La capture et le stockage nécessaires pour réduire la concentration du CO2

Afin de limiter le réchauffement climatique, il est nécessaire de ne pas dépasser une teneur de l’atmosphère en CO2 supérieure à 450 parties par million. C’est pour atteindre cet objectif que le déclin des énergies fossiles doit être relayé par le développement des énergies renouvelables moins émettrices de CO2 comme l’éolien ou le photovoltaïque, ou simplement émettrices de CO2 récemment présent dans l’atmosphère (CO2 de la biomasse) C’est pour cela que le nucléaire est promu par certains.
Le Panorama annuel de l’énergie présenté par l’Institut Français du Pétrole Energies Nouvelles, fait le point sur l’avenir de la capture et du stockage du CO2.
45 milliards de tonnes
Les émissions mondiales de CO2 s’élèvent à environ 30 milliards de tonnes. La poursuite du scénario actuel amènerait à des émissions entre 40 et 45 milliards de tonnes en 2035. L’impact des engagements et promesses actuels entrainerait une réduction de 17% par rapport au scénario « tendanciel ». Des mesures supplémentaires (efficacité énergétique renforcée, développement des énergies sans carbone) permettraient de réduire encore de 26% les émissions.
Mais pour atteindre l’objectif de 450 parties par million, il faudrait mettre en œuvre des techniques de capture et de stockage de CO2 capables de réduire encore de 17% le tonnage de C02 émis.

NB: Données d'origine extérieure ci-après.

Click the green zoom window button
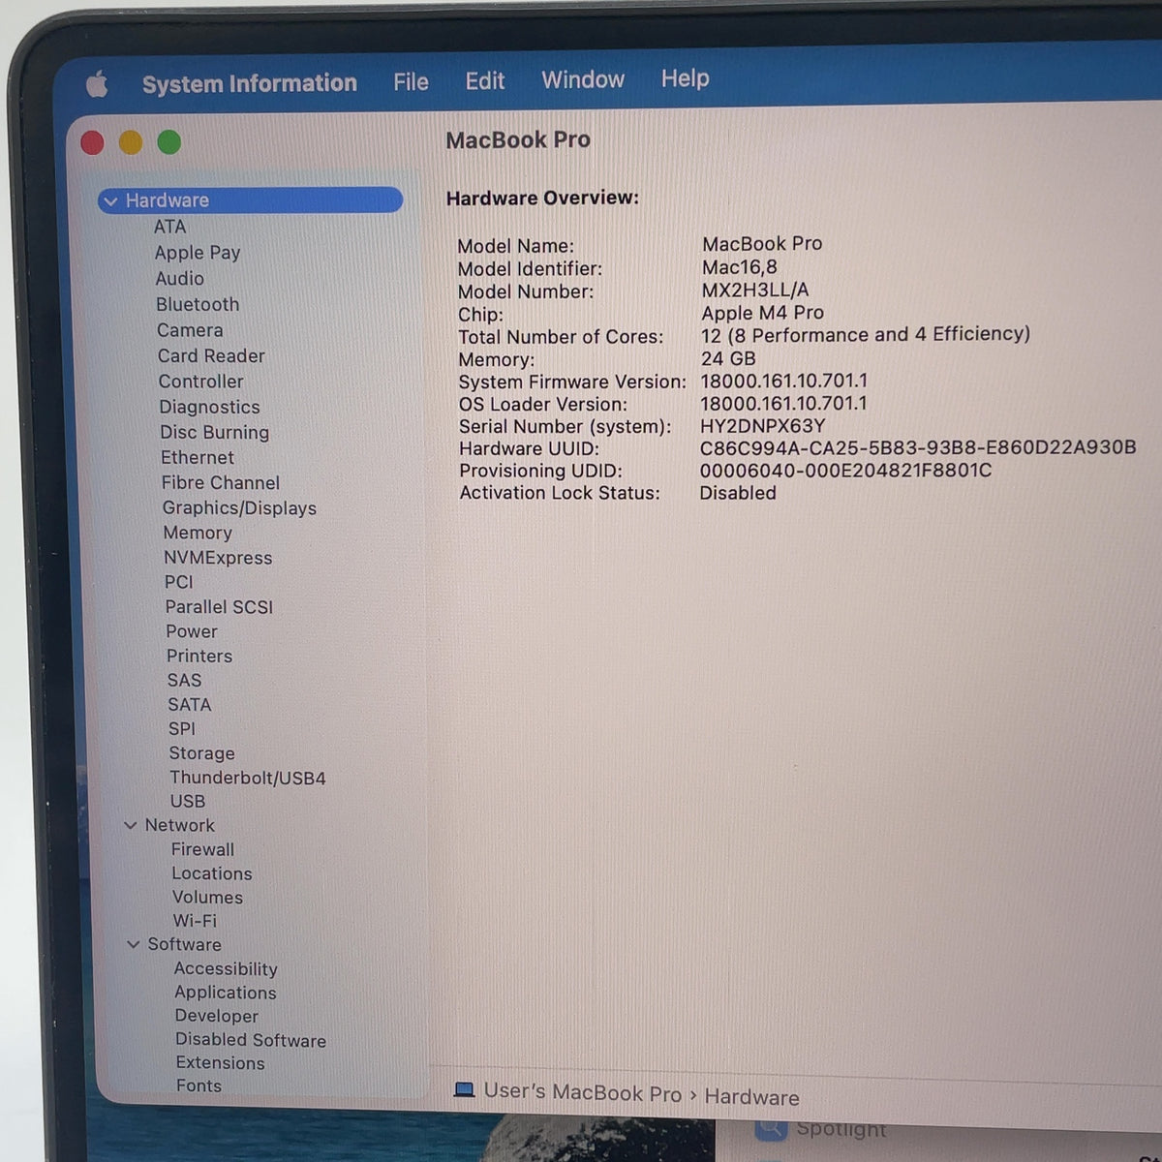The height and width of the screenshot is (1162, 1162). 169,142
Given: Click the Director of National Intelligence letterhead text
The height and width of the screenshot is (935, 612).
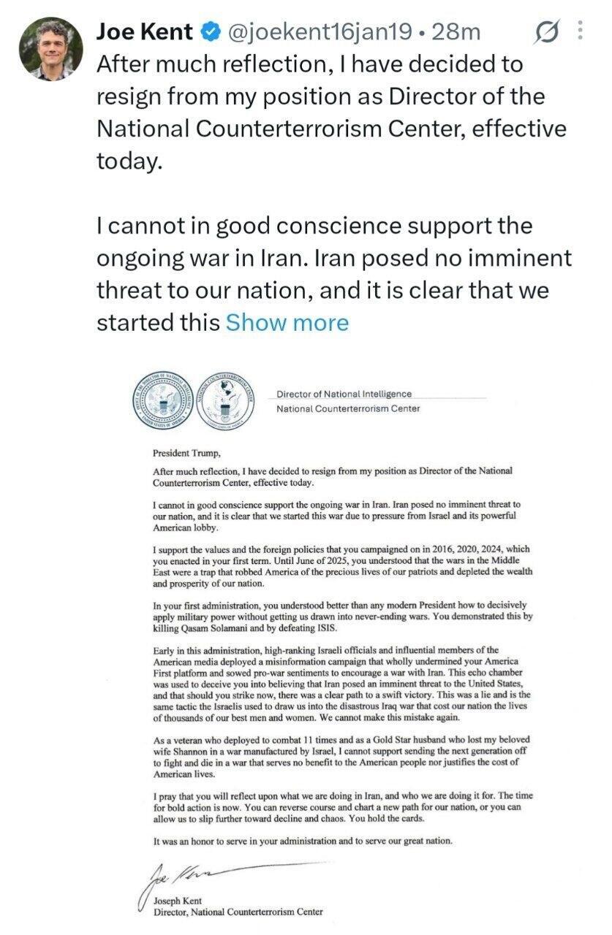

Evidemment, la capture et le stockage de CO2 ont un coût, très important pour le charbon. Le prix de la tonne de CO2 capturée et stockée pourrait varier de 50 à 80 dollars la tonne dans le secteur de la production d’électricité. Ce qui fera augmenter le prix de cette énergie !
Mais cette voie nécessaire est vraiment en train de venir une réalité. Au niveau mondial, 210 projets sont actifs, et 34 sont d’ores et déjà réalisés.